* _COMPLETE THE FOLLOWING_
A – Can you sum up the abstract on cell free RNA markers for preeclampsia and preterm birth in two sentences?
B – How would you render this sentence from the abstract on cell free RNA markers in Spanish: "Finally, consideration will be given to the potential practical and clinical implications that such predictive tests might bring."
C – Could you go on with the abstract on cell free RNA markers for preeclampsia and preterm birth from the point where it stops?

* _EXCERPT_
==============================

Development of Cell Free RNA Markers for Preeclampsia and Preterm Birth: Motivation, Method and (Potential) Clinical Meaning

Among the great diseases of pregnancy, preeclampsia and spontaneous preterm birth extract an exceedingly high degree of maternal and neonatal morbidity yet prediction of their potential occurrence in any given pregnancy remains frustratingly elusive. This talk will review the basis for why such predictive tests have been so elusive and the advances of our group in utilizing cell free RNA as a potential means to stratifying a patient’s risk of pregnancy complication. Finally, consideration will be given to the potential practical and clinical implications that such predictive tests might bring.

==============================

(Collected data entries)
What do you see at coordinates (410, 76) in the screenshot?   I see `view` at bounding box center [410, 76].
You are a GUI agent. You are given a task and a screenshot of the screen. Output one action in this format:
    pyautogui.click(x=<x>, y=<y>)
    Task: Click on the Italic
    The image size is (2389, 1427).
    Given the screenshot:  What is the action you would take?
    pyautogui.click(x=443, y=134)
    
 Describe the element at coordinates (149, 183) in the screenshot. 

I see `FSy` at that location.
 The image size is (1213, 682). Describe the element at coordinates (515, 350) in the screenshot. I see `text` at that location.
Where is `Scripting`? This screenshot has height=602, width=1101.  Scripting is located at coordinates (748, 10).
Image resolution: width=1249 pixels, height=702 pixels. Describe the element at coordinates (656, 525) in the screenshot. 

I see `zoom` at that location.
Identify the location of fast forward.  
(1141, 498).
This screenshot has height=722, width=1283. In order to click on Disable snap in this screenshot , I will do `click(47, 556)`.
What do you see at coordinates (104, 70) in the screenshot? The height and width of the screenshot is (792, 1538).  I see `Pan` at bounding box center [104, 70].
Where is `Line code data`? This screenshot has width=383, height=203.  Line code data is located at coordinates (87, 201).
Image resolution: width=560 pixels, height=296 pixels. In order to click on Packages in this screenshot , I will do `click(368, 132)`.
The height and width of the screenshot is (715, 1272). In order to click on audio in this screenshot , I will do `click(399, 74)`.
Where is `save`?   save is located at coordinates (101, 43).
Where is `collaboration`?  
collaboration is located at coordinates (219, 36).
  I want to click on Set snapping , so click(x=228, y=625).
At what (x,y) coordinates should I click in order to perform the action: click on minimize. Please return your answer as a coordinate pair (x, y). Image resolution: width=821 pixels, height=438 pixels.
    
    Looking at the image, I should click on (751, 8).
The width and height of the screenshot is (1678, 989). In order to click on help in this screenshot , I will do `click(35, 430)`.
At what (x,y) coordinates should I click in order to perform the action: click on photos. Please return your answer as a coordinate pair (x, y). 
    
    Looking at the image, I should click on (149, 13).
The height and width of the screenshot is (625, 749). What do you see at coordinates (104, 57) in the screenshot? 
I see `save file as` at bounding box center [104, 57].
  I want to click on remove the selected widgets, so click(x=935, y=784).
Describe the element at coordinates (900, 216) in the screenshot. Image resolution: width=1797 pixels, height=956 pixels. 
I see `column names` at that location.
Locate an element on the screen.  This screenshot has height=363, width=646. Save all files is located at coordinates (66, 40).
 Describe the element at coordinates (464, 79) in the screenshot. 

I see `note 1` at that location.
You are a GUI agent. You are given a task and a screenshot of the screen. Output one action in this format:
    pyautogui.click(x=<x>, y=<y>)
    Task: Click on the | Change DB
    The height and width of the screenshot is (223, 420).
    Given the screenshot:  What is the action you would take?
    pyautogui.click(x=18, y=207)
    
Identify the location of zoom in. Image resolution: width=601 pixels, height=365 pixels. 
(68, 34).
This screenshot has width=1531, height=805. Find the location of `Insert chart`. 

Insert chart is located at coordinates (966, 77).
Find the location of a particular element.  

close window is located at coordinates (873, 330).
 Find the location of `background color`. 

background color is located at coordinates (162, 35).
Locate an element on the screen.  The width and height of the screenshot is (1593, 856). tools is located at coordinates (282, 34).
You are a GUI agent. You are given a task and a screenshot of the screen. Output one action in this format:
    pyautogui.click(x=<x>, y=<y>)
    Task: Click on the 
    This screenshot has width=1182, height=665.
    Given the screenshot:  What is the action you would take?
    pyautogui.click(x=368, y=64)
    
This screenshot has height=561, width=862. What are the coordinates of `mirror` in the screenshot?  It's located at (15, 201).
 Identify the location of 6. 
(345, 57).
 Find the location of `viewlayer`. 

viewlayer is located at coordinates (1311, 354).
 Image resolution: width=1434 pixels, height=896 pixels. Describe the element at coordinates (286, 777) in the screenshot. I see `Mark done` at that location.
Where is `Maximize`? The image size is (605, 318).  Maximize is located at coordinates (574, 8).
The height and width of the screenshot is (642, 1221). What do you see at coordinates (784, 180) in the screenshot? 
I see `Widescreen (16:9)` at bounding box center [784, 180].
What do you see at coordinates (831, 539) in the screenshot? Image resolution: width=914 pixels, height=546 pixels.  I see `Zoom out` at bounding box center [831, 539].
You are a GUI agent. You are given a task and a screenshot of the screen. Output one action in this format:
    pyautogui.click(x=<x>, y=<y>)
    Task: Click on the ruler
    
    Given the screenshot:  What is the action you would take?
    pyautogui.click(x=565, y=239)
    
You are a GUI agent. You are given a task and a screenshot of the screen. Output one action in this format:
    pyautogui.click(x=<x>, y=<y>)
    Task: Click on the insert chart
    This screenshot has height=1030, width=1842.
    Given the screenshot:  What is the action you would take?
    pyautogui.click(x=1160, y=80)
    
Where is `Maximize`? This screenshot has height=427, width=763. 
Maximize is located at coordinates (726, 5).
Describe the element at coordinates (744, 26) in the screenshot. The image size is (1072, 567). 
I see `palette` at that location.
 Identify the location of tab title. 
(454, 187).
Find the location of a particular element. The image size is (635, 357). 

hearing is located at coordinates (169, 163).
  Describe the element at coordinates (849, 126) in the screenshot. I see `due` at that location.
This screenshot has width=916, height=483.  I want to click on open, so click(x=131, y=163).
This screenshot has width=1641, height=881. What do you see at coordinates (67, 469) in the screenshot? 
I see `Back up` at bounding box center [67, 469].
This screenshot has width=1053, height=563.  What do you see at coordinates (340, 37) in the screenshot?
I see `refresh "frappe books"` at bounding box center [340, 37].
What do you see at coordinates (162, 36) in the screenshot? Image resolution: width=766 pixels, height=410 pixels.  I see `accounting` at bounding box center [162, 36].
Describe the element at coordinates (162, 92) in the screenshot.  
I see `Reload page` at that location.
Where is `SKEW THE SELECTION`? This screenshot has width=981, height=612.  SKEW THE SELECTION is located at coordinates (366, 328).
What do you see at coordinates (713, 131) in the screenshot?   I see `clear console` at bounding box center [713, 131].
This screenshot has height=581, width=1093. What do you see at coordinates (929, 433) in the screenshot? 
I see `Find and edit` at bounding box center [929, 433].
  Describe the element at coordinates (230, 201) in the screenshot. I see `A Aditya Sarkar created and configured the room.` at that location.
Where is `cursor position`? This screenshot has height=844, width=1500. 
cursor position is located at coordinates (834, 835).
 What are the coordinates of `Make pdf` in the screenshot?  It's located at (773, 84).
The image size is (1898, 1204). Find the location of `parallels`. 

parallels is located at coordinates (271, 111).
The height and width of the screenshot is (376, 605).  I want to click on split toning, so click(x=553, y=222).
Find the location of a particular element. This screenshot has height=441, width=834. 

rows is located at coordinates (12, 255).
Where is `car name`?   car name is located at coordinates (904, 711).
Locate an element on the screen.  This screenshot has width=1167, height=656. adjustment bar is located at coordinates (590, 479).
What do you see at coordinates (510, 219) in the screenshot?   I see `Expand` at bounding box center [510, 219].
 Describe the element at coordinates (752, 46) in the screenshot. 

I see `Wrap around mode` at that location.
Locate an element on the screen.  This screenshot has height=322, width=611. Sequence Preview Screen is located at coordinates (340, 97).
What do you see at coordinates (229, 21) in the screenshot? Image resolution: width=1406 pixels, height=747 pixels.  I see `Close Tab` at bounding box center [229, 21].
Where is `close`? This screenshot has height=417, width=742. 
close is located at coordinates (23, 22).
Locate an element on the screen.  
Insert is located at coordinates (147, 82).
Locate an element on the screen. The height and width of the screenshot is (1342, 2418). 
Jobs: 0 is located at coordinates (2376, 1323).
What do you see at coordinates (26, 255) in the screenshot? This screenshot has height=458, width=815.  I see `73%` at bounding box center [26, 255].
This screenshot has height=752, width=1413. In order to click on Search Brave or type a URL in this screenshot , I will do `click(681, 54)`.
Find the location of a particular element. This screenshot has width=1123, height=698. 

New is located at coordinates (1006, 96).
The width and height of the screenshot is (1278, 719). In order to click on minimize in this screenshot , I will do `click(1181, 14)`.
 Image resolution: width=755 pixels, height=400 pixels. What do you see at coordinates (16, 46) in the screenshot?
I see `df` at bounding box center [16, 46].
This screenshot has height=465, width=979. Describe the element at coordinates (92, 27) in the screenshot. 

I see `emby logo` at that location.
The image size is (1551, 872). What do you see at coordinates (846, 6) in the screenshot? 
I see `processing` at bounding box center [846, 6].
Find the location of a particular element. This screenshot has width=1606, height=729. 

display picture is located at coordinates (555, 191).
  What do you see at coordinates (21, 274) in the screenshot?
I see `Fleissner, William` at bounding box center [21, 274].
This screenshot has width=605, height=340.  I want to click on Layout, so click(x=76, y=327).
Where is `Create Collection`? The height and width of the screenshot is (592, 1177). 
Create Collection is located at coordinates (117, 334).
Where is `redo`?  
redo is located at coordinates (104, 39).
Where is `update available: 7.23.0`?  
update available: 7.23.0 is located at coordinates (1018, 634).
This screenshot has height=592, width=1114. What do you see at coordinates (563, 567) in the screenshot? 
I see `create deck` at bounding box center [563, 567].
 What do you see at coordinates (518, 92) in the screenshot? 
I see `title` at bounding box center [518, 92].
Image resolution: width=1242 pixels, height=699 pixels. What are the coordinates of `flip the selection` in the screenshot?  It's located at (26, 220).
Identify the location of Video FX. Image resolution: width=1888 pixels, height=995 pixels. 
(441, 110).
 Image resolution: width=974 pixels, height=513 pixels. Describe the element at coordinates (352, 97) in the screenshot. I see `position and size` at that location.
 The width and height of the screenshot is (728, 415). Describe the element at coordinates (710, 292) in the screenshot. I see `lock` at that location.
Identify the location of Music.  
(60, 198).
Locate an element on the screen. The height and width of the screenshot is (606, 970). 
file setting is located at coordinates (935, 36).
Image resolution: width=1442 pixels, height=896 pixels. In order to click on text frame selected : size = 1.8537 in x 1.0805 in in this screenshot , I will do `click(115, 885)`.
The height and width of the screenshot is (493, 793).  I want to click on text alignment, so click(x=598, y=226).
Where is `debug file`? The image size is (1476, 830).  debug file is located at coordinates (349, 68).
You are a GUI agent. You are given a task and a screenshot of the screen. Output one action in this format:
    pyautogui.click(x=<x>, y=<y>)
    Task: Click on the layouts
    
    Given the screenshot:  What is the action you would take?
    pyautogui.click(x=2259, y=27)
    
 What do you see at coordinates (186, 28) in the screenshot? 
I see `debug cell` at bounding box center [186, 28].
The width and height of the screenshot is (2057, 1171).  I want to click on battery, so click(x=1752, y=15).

==============================

* _ANSWERS FOR THIS EXERCISE_
A – Preeclampsia and spontaneous preterm birth cause an exceedingly high degree of maternal and neonatal morbidity, yet predicting whether they will occur in any given pregnancy remains elusive. The talk will review why such predictive tests have been so elusive, describe the group's advances in using cell free RNA to stratify a patient's risk of pregnancy complication, and consider the practical and clinical implications such tests might bring.

B – Por último, se considerarán las posibles implicaciones prácticas y clínicas que tales pruebas predictivas podrían traer.

C –
Biography:

Dr. McElrath is Professor of Obstetrics, Gynecology and Reproductive Biology at Harvard Medical School and a Professor of Epidemiology at the Harvard School of Public Health. He serves as a senior attending in Maternal-Fetal Medicine at Boston’s Brigham and Women’s Hospital where he is the director of the Preterm Birth Clinic. He is founder and Principal Investigator of the Boston based LIFECODES birth cohort and has research interests in the epidemiology of preterm birth particularly the development of novel biomarkers to classify the risk of preeclampsia and related adverse birth outcomes.